*** EXERCISE DATA ***
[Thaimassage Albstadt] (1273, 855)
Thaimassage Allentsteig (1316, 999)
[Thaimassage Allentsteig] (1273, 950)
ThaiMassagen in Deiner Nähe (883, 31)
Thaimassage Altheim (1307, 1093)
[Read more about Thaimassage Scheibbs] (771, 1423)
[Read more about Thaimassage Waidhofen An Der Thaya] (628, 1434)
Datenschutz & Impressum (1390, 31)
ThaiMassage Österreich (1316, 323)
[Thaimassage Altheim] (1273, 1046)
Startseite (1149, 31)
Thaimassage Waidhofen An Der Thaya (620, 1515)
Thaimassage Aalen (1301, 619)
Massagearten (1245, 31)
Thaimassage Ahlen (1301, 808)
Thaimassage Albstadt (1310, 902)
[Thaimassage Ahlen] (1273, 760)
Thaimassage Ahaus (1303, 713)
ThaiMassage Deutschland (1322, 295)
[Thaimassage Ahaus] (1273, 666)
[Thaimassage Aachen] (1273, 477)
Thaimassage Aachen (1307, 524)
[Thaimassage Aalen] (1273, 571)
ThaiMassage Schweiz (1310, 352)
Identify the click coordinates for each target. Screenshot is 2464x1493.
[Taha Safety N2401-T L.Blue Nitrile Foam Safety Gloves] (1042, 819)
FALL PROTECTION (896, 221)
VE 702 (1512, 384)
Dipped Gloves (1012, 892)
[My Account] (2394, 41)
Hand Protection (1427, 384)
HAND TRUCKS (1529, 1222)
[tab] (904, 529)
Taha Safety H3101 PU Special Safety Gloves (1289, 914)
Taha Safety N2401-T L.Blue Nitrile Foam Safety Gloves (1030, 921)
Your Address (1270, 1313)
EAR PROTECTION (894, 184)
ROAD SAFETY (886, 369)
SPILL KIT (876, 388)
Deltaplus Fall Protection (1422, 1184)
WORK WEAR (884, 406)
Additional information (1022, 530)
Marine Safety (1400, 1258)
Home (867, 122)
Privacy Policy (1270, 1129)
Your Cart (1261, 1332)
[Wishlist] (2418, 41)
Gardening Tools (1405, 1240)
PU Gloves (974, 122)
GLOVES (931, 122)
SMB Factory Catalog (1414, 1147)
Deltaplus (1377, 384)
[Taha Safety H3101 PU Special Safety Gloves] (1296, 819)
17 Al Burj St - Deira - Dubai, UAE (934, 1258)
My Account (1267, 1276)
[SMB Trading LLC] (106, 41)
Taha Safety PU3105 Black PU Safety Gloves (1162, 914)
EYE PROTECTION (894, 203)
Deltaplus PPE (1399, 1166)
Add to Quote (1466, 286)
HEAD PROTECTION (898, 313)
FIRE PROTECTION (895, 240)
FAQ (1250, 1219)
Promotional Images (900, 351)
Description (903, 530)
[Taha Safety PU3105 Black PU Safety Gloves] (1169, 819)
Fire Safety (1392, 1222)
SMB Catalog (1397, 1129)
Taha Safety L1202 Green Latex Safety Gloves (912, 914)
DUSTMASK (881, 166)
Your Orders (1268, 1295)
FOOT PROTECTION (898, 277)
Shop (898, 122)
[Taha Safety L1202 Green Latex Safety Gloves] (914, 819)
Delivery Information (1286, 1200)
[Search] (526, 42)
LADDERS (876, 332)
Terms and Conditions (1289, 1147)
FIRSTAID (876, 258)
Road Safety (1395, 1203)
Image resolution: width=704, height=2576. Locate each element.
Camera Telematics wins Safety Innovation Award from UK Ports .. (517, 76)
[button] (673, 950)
*** End of EXERCISE DATA ***
YOUR INSTRUCTIONS:
Through the line that contains "[Read more about Thaimassage Waidhofen", copy the material above exactly, beginning at its first line and including nothing more.

YOUR SOLUTION:
[Thaimassage Albstadt] (1273, 855)
Thaimassage Allentsteig (1316, 999)
[Thaimassage Allentsteig] (1273, 950)
ThaiMassagen in Deiner Nähe (883, 31)
Thaimassage Altheim (1307, 1093)
[Read more about Thaimassage Scheibbs] (771, 1423)
[Read more about Thaimassage Waidhofen An Der Thaya] (628, 1434)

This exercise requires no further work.